Your goal: Reproduce the data below line for line, with no changes.

Data section:
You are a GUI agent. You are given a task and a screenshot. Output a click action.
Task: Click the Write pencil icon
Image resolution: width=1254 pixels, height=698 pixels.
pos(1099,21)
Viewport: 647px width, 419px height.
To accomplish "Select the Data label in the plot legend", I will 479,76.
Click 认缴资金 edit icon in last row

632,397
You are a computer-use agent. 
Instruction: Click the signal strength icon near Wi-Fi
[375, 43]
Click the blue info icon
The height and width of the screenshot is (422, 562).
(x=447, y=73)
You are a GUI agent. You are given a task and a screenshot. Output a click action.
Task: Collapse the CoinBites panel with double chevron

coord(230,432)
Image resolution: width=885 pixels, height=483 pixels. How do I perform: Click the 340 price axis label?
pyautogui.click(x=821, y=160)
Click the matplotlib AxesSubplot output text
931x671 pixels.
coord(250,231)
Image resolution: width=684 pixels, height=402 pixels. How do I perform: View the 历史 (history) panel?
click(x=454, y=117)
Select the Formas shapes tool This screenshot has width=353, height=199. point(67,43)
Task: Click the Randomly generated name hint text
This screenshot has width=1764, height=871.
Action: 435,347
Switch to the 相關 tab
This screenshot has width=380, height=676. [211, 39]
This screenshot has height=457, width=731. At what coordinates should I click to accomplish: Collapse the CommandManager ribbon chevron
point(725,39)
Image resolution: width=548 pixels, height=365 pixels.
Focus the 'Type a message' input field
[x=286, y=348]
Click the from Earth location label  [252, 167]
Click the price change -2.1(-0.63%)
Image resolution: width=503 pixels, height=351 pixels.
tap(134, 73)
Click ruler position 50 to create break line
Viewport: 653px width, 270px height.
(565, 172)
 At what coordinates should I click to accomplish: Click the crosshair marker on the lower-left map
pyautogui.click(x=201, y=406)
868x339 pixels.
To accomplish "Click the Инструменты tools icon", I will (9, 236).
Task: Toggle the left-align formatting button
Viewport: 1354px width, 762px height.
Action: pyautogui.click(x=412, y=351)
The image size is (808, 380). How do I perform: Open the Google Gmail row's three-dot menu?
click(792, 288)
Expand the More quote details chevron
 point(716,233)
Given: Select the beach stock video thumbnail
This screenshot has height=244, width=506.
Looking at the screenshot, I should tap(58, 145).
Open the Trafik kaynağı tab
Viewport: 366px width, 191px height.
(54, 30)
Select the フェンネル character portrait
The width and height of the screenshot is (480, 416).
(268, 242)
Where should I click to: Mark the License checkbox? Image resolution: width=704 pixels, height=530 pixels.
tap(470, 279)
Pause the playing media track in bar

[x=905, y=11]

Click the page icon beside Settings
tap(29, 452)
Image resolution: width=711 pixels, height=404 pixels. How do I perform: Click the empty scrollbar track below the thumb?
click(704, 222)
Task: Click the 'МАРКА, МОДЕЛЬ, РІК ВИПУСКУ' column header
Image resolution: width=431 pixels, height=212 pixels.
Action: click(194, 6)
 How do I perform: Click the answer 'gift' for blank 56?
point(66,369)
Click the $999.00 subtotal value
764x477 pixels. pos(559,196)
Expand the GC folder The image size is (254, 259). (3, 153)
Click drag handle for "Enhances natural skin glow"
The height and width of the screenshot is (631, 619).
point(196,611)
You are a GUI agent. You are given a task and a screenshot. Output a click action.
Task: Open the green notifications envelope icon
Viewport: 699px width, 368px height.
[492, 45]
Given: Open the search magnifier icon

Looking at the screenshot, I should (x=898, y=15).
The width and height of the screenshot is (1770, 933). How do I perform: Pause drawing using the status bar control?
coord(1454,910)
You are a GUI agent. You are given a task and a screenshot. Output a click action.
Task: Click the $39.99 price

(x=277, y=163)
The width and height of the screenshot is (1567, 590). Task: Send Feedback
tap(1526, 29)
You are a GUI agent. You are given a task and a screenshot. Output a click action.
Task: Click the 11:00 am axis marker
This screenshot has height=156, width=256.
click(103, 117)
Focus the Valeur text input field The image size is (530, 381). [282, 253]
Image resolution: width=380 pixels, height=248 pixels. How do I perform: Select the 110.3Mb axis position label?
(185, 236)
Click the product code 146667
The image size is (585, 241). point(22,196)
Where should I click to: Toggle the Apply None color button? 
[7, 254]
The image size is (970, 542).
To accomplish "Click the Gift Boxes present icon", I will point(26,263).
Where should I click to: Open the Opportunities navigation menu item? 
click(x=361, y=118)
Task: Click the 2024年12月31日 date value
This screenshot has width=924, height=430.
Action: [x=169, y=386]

Output below:
You are a GUI agent. You are given a task and a screenshot. Output a click action.
Task: Click the Write pencil icon
Image resolution: width=1254 pixels, height=698 pixels.
pos(1099,21)
Viewport: 647px width, 419px height.
To accomplish "Select the Data label in the plot legend", I will 479,76.
Click 认缴资金 edit icon in last row

632,397
You are a computer-use agent. 
Instruction: Click the signal strength icon near Wi-Fi
[375, 43]
Click the blue info icon
The height and width of the screenshot is (422, 562).
(x=447, y=73)
You are a GUI agent. You are given a task and a screenshot. Output a click action.
Task: Collapse the CoinBites panel with double chevron

coord(230,432)
Image resolution: width=885 pixels, height=483 pixels. How do I perform: Click the 340 price axis label?
pyautogui.click(x=821, y=160)
Click the matplotlib AxesSubplot output text
931x671 pixels.
coord(250,231)
Image resolution: width=684 pixels, height=402 pixels. How do I perform: View the 历史 (history) panel?
click(x=454, y=117)
Select the Formas shapes tool This screenshot has width=353, height=199. point(67,43)
Task: Click the Randomly generated name hint text
This screenshot has width=1764, height=871.
Action: 435,347
Switch to the 相關 tab
This screenshot has width=380, height=676. [211, 39]
This screenshot has height=457, width=731. At what coordinates should I click to accomplish: Collapse the CommandManager ribbon chevron
point(725,39)
Image resolution: width=548 pixels, height=365 pixels.
Focus the 'Type a message' input field
[x=286, y=348]
Click the from Earth location label  [252, 167]
Click the price change -2.1(-0.63%)
Image resolution: width=503 pixels, height=351 pixels.
tap(134, 73)
Click ruler position 50 to create break line
Viewport: 653px width, 270px height.
(565, 172)
 At what coordinates should I click to accomplish: Click the crosshair marker on the lower-left map
pyautogui.click(x=201, y=406)
868x339 pixels.
To accomplish "Click the Инструменты tools icon", I will (9, 236).
Task: Toggle the left-align formatting button
Viewport: 1354px width, 762px height.
Action: pyautogui.click(x=412, y=351)
The image size is (808, 380). How do I perform: Open the Google Gmail row's three-dot menu?
click(792, 288)
Expand the More quote details chevron
 point(716,233)
Given: Select the beach stock video thumbnail
This screenshot has height=244, width=506.
Looking at the screenshot, I should tap(58, 145).
Open the Trafik kaynağı tab
Viewport: 366px width, 191px height.
(54, 30)
Select the フェンネル character portrait
The width and height of the screenshot is (480, 416).
(268, 242)
Where should I click to: Mark the License checkbox? Image resolution: width=704 pixels, height=530 pixels.
tap(470, 279)
Pause the playing media track in bar

[x=905, y=11]

Click the page icon beside Settings
tap(29, 452)
Image resolution: width=711 pixels, height=404 pixels. How do I perform: Click the empty scrollbar track below the thumb?
click(704, 222)
Task: Click the 'МАРКА, МОДЕЛЬ, РІК ВИПУСКУ' column header
Image resolution: width=431 pixels, height=212 pixels.
Action: click(194, 6)
 How do I perform: Click the answer 'gift' for blank 56?
point(66,369)
Click the $999.00 subtotal value
764x477 pixels. pos(559,196)
Expand the GC folder The image size is (254, 259). (3, 153)
Click drag handle for "Enhances natural skin glow"
The height and width of the screenshot is (631, 619).
point(196,611)
You are a GUI agent. You are given a task and a screenshot. Output a click action.
Task: Open the green notifications envelope icon
Viewport: 699px width, 368px height.
[492, 45]
Given: Open the search magnifier icon

Looking at the screenshot, I should (x=898, y=15).
The width and height of the screenshot is (1770, 933). How do I perform: Pause drawing using the status bar control?
coord(1454,910)
You are a GUI agent. You are given a task and a screenshot. Output a click action.
Task: Click the $39.99 price

(x=277, y=163)
The width and height of the screenshot is (1567, 590). Task: Send Feedback
tap(1526, 29)
You are a GUI agent. You are given a task and a screenshot. Output a click action.
Task: Click the 11:00 am axis marker
This screenshot has height=156, width=256.
click(103, 117)
Focus the Valeur text input field The image size is (530, 381). [282, 253]
Image resolution: width=380 pixels, height=248 pixels. How do I perform: Select the 110.3Mb axis position label?
(185, 236)
Click the product code 146667
The image size is (585, 241). point(22,196)
Where should I click to: Toggle the Apply None color button? 
[7, 254]
The image size is (970, 542).
To accomplish "Click the Gift Boxes present icon", I will point(26,263).
Where should I click to: Open the Opportunities navigation menu item? 
click(x=361, y=118)
Task: Click the 2024年12月31日 date value
This screenshot has width=924, height=430.
Action: [x=169, y=386]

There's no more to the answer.